### WORK TO COMPLETE
How many lines of the entries below include the word "agent"? Answer with the number alone.

------------------------

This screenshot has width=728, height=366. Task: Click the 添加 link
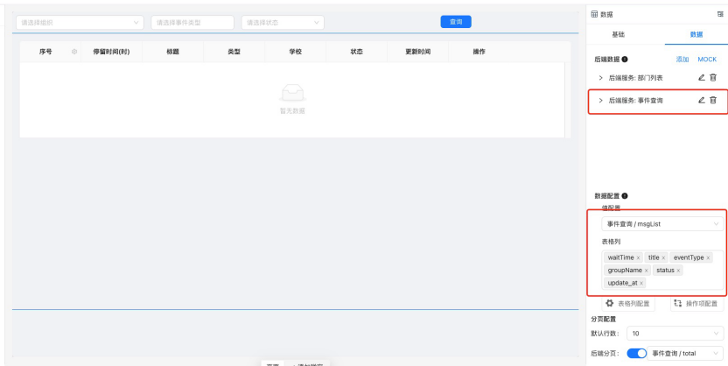[x=682, y=59]
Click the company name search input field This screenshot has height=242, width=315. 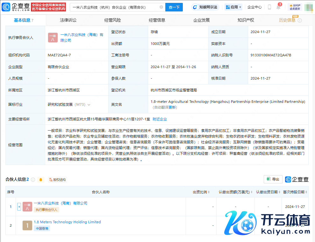pyautogui.click(x=115, y=7)
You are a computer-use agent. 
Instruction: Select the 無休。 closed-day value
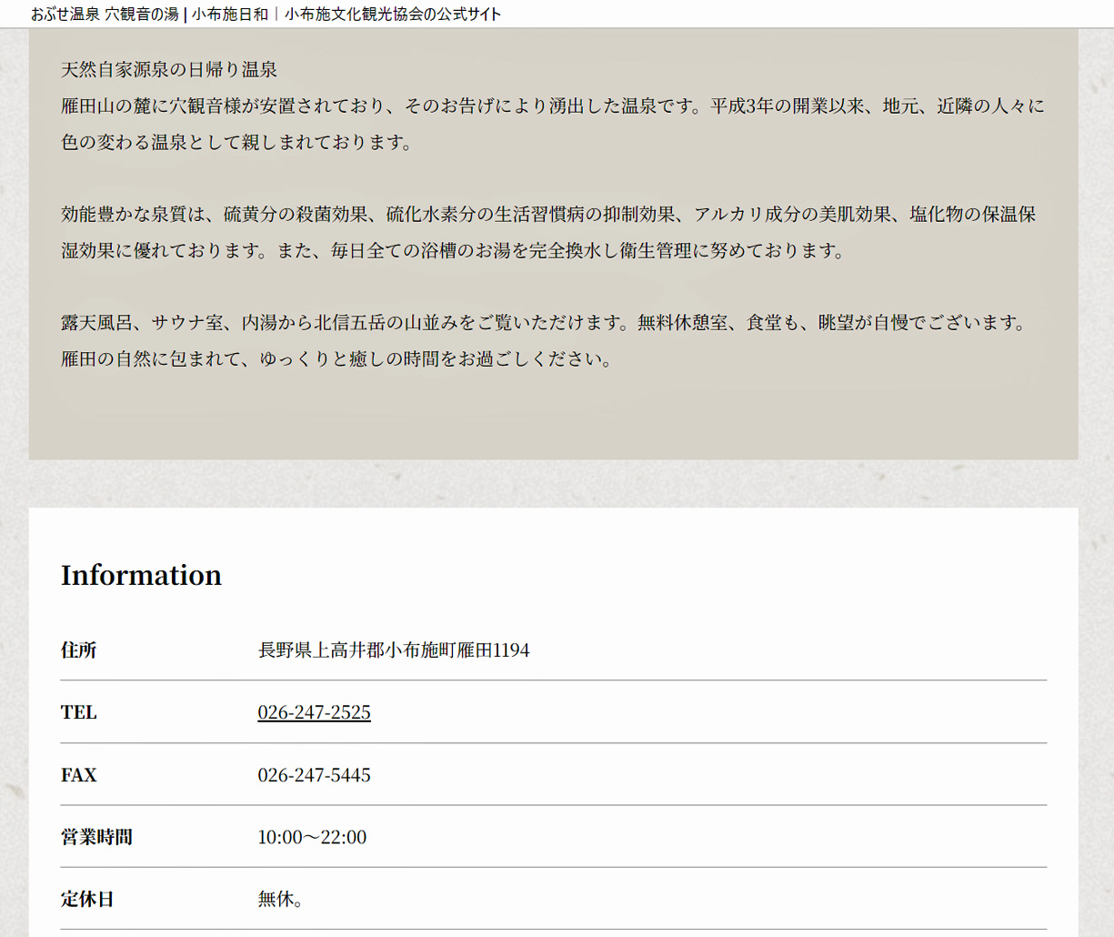[x=280, y=899]
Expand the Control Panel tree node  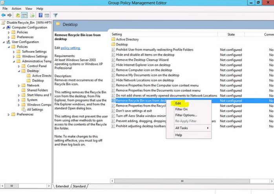coord(19,66)
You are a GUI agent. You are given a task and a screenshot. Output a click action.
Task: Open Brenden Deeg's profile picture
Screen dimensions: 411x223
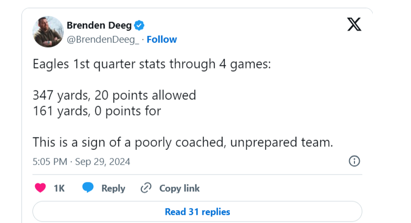48,31
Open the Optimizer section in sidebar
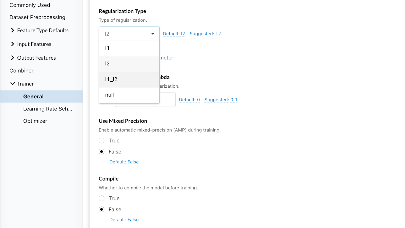405x228 pixels. [35, 121]
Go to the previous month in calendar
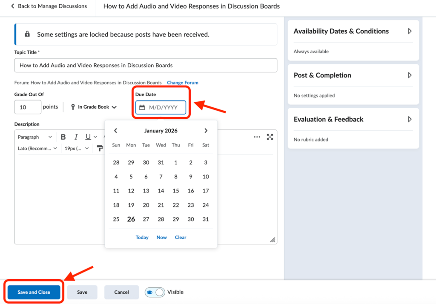This screenshot has height=304, width=436. coord(115,131)
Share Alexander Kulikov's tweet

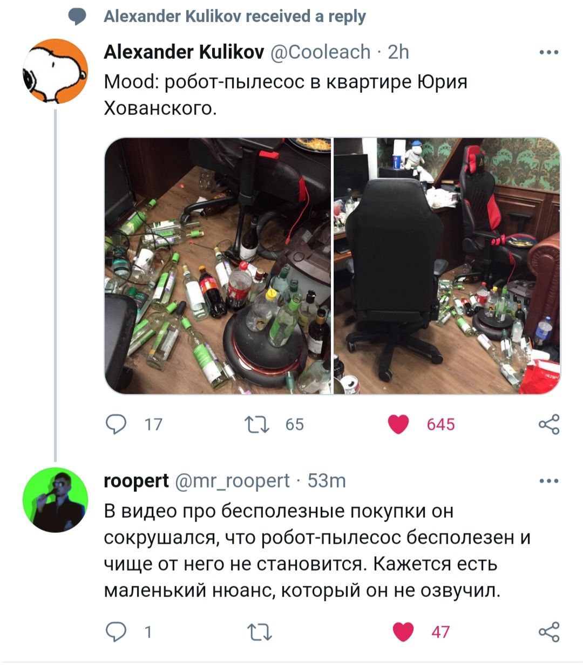pos(549,424)
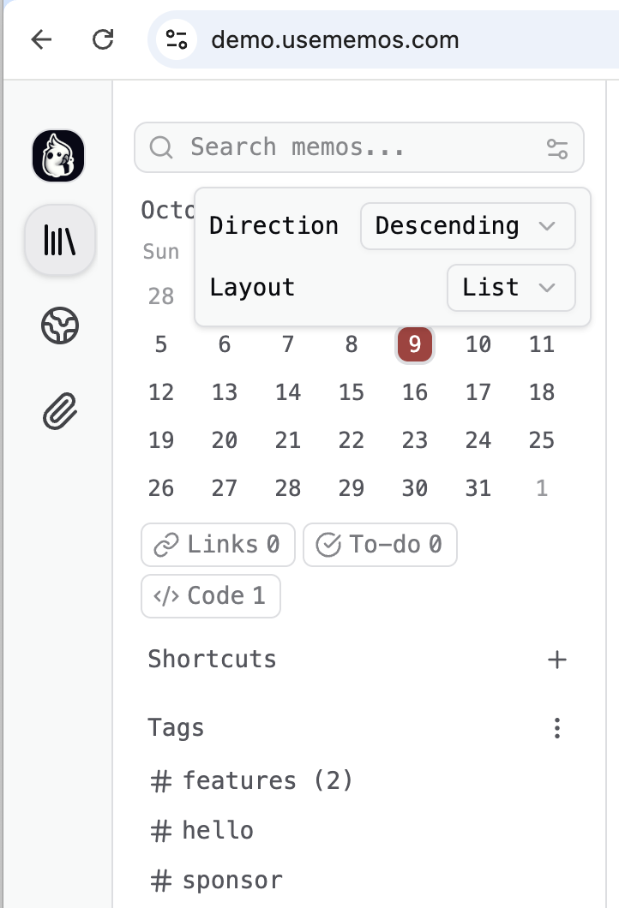This screenshot has width=619, height=908.
Task: Open the Tags three-dot options menu
Action: click(x=557, y=729)
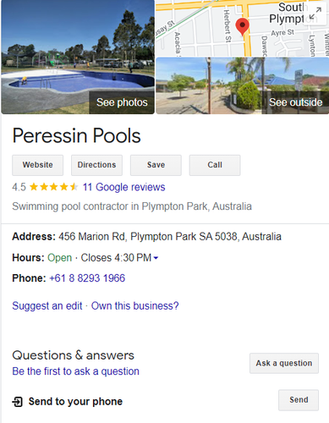Save this business listing
The width and height of the screenshot is (329, 423).
(x=156, y=165)
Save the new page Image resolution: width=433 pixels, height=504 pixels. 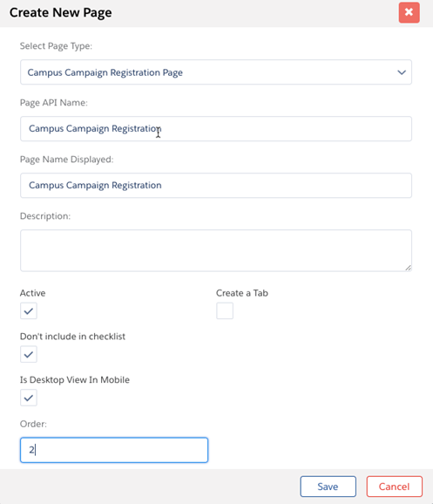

------------------------

### EXPECTED ANSWER
2